In the records below, begin at the line containing "[Email] (196, 1700)" and end at the line containing "[facebook] (164, 2479)"; quote every line in that span exactly, including both boundary lines, and no others.

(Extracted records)
++++

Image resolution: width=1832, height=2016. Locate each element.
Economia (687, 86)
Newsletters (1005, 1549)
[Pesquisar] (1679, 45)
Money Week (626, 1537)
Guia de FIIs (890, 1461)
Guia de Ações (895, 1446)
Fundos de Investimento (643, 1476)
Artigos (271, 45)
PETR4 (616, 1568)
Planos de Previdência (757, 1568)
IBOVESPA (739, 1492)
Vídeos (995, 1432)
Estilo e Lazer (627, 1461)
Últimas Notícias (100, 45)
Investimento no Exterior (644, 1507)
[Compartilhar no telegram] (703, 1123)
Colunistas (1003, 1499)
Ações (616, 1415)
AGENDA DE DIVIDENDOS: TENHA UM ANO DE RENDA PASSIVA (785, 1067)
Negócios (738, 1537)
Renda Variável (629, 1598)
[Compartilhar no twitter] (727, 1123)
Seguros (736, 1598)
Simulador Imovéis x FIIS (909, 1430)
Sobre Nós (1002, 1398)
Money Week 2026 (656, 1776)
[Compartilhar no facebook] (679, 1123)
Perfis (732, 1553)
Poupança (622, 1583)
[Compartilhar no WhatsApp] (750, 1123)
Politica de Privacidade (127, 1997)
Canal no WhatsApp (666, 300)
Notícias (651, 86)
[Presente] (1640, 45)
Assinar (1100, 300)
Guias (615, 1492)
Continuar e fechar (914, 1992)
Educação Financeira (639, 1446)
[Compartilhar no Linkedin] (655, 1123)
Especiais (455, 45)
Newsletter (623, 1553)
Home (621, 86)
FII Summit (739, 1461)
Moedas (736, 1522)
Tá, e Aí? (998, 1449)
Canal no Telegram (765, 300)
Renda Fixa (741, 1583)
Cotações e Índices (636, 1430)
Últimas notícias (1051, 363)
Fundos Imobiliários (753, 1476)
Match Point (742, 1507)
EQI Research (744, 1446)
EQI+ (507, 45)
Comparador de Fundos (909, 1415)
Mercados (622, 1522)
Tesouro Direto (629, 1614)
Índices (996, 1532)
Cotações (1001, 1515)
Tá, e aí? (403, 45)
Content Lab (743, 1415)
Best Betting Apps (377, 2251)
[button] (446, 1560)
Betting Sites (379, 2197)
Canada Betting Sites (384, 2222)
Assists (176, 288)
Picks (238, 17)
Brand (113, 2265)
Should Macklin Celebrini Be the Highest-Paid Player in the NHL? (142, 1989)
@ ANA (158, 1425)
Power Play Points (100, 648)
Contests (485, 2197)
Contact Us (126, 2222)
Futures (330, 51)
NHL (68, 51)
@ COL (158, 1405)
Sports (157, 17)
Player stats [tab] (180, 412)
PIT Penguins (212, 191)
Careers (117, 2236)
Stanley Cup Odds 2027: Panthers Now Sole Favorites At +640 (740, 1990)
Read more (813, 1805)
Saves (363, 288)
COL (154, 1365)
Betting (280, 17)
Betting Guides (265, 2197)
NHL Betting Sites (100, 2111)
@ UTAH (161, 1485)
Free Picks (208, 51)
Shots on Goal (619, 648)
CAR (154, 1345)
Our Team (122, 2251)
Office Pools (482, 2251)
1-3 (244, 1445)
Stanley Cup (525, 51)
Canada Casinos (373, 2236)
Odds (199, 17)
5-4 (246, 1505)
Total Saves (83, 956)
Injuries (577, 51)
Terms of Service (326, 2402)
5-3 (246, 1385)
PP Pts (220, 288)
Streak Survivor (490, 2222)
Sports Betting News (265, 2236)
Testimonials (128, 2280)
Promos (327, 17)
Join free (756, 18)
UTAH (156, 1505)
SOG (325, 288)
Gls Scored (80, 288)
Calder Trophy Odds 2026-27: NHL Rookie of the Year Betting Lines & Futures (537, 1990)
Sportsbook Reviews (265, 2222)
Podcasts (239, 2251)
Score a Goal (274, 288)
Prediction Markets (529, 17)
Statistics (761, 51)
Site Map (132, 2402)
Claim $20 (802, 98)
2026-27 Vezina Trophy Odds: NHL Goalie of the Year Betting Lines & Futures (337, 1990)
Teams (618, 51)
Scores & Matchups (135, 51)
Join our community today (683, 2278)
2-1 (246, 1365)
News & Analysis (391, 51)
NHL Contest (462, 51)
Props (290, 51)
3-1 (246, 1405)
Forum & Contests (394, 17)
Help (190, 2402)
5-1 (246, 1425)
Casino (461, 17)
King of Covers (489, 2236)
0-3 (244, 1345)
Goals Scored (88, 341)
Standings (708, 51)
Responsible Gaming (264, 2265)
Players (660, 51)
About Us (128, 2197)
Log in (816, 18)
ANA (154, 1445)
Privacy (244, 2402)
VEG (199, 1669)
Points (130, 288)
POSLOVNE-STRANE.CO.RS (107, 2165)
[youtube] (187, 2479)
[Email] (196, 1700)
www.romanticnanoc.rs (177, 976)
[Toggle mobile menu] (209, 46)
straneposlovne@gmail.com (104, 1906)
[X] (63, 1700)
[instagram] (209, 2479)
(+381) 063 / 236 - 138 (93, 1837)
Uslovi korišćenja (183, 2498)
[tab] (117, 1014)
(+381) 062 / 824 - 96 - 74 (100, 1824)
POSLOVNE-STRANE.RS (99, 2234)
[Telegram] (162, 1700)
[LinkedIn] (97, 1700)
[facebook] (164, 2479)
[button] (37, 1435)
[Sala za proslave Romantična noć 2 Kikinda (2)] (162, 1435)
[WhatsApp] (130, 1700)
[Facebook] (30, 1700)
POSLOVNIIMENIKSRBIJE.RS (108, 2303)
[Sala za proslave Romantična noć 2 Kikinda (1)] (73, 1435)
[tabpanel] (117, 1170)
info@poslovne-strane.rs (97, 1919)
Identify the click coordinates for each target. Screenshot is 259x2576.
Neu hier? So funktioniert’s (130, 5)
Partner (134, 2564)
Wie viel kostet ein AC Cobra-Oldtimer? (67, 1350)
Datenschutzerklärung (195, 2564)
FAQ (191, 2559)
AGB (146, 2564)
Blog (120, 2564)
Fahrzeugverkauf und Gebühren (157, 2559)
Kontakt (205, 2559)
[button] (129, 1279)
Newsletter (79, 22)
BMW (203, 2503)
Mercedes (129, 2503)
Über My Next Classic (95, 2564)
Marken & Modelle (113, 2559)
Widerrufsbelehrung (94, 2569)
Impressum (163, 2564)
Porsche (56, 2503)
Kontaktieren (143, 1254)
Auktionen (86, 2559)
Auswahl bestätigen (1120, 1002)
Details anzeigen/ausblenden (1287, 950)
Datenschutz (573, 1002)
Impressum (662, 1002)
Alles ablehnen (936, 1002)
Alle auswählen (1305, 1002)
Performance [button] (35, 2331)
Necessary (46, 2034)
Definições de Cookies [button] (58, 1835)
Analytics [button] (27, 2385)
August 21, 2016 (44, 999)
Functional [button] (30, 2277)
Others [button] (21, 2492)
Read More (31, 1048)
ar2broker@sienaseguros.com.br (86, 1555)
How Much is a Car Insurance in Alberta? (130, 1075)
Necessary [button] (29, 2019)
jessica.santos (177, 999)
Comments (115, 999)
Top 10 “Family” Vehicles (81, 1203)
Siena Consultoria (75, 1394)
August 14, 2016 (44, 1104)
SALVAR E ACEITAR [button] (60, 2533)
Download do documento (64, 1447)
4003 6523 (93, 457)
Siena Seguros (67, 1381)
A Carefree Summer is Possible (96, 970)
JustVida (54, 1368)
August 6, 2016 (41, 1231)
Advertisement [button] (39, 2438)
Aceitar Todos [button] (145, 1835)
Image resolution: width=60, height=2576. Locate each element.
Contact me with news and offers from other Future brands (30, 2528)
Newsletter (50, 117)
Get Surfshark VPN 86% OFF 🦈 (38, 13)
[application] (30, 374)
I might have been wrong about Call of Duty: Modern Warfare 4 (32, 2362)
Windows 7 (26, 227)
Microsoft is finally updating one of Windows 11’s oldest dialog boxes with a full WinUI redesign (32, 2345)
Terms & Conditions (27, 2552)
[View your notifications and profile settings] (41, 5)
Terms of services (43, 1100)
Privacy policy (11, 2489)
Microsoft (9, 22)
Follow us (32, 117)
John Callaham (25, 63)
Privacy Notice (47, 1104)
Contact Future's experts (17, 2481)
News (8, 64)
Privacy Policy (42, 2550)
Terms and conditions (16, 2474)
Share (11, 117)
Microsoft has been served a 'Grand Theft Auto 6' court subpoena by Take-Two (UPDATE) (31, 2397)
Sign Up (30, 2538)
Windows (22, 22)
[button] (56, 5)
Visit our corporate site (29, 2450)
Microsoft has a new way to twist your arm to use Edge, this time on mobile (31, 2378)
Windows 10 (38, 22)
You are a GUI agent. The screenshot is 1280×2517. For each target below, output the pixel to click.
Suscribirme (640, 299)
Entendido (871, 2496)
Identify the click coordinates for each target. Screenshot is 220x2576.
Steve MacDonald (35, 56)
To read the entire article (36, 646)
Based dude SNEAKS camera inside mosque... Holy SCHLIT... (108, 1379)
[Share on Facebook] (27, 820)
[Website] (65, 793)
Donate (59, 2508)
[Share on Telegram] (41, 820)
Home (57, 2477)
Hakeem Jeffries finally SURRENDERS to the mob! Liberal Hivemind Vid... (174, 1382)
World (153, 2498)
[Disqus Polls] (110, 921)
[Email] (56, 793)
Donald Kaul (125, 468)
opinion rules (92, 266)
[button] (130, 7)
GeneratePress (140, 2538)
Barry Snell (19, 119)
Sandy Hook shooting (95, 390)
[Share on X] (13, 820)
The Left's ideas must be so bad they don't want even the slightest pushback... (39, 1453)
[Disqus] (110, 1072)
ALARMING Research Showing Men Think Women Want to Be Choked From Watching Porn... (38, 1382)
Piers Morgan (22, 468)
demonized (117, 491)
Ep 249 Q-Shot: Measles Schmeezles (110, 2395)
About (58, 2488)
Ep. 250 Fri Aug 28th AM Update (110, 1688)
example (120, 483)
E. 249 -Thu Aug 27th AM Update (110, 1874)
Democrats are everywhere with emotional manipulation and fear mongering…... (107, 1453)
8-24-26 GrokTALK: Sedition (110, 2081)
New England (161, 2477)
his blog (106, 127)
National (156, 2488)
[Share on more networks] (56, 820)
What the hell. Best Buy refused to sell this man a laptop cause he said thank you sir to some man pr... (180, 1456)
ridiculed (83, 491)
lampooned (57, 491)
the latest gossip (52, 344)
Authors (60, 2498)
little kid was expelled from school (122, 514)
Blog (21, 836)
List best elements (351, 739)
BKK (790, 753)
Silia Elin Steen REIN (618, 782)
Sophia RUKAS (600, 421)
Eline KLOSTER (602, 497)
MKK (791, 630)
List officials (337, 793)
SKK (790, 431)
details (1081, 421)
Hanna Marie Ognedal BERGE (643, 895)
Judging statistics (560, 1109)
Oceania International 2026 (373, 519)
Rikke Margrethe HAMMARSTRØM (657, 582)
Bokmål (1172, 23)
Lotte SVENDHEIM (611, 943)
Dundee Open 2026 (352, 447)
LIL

++++

• [Answer section]:
[Email] (196, 1700)
www.romanticnanoc.rs (177, 976)
[Toggle mobile menu] (209, 46)
straneposlovne@gmail.com (104, 1906)
[X] (63, 1700)
[instagram] (209, 2479)
(+381) 063 / 236 - 138 (93, 1837)
Uslovi korišćenja (183, 2498)
[tab] (117, 1014)
(+381) 062 / 824 - 96 - 74 (100, 1824)
POSLOVNE-STRANE.RS (99, 2234)
[Telegram] (162, 1700)
[LinkedIn] (97, 1700)
[facebook] (164, 2479)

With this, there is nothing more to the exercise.